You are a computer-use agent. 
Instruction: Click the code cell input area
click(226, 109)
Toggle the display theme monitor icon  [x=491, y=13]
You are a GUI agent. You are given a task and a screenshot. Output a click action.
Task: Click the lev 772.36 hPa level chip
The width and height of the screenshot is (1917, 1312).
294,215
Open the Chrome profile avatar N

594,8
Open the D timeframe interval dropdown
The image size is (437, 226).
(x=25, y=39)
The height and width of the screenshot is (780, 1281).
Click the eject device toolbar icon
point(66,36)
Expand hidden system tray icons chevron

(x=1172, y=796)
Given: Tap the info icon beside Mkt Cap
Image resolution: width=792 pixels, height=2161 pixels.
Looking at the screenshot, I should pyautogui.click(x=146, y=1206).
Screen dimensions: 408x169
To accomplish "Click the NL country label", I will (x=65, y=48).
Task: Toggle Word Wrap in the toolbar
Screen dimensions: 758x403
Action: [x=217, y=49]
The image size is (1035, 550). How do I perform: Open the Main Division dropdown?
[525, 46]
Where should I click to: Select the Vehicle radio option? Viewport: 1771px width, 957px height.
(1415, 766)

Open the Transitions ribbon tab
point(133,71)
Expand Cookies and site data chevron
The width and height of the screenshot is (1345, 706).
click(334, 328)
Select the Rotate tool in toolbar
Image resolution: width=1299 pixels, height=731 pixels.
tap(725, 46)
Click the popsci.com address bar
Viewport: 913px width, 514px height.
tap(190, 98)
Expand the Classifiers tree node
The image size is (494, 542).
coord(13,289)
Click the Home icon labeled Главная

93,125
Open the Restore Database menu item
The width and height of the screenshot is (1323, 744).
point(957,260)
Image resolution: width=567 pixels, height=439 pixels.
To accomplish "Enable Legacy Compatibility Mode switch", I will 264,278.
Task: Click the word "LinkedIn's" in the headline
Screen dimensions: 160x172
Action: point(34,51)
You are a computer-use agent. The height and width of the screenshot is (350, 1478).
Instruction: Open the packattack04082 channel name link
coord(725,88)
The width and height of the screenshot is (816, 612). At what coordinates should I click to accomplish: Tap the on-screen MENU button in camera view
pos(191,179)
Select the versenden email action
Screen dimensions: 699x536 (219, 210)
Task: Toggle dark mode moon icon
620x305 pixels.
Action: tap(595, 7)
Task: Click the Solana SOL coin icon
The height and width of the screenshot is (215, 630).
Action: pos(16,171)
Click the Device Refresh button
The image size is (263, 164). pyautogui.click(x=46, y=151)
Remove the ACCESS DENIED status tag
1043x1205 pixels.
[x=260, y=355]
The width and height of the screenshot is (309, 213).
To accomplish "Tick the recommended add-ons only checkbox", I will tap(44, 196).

======

* [Description of the task] Convert all of the data above into a numbered list, with one line per item and the blank lines omitted.

* [Correct answer]
1. You are a computer-use agent. 
2. Instruction: Click the code cell input area
3. click(226, 109)
4. Toggle the display theme monitor icon  [x=491, y=13]
5. You are a GUI agent. You are given a task and a screenshot. Output a click action.
6. Task: Click the lev 772.36 hPa level chip
7. The width and height of the screenshot is (1917, 1312).
8. 294,215
9. Open the Chrome profile avatar N
10. 594,8
11. Open the D timeframe interval dropdown
12. The image size is (437, 226).
13. (x=25, y=39)
14. The height and width of the screenshot is (780, 1281).
15. Click the eject device toolbar icon
16. point(66,36)
17. Expand hidden system tray icons chevron
18. (x=1172, y=796)
19. Given: Tap the info icon beside Mkt Cap
20. Image resolution: width=792 pixels, height=2161 pixels.
21. Looking at the screenshot, I should pyautogui.click(x=146, y=1206).
22. Screen dimensions: 408x169
23. To accomplish "Click the NL country label", I will (x=65, y=48).
24. Task: Toggle Word Wrap in the toolbar
25. Screen dimensions: 758x403
26. Action: [x=217, y=49]
27. The image size is (1035, 550). How do I perform: Open the Main Division dropdown?
28. [525, 46]
29. Where should I click to: Select the Vehicle radio option? Viewport: 1771px width, 957px height.
30. (1415, 766)
31. Open the Transitions ribbon tab
32. point(133,71)
33. Expand Cookies and site data chevron
34. The width and height of the screenshot is (1345, 706).
35. click(334, 328)
36. Select the Rotate tool in toolbar
37. Image resolution: width=1299 pixels, height=731 pixels.
38. tap(725, 46)
39. Click the popsci.com address bar
40. Viewport: 913px width, 514px height.
41. tap(190, 98)
42. Expand the Classifiers tree node
43. The image size is (494, 542).
44. coord(13,289)
45. Click the Home icon labeled Главная
46. 93,125
47. Open the Restore Database menu item
48. The width and height of the screenshot is (1323, 744).
49. point(957,260)
50. Image resolution: width=567 pixels, height=439 pixels.
51. To accomplish "Enable Legacy Compatibility Mode switch", I will 264,278.
52. Task: Click the word "LinkedIn's" in the headline
53. Screen dimensions: 160x172
54. Action: point(34,51)
55. You are a computer-use agent. The height and width of the screenshot is (350, 1478).
56. Instruction: Open the packattack04082 channel name link
57. coord(725,88)
58. The width and height of the screenshot is (816, 612). At what coordinates should I click to accomplish: Tap the on-screen MENU button in camera view
59. pos(191,179)
60. Select the versenden email action
61. Screen dimensions: 699x536 (219, 210)
62. Task: Toggle dark mode moon icon
63. 620x305 pixels.
64. Action: tap(595, 7)
65. Task: Click the Solana SOL coin icon
66. The height and width of the screenshot is (215, 630).
67. Action: pos(16,171)
68. Click the Device Refresh button
69. The image size is (263, 164). pyautogui.click(x=46, y=151)
70. Remove the ACCESS DENIED status tag
71. 1043x1205 pixels.
72. [x=260, y=355]
73. The width and height of the screenshot is (309, 213).
74. To accomplish "Tick the recommended add-ons only checkbox", I will tap(44, 196).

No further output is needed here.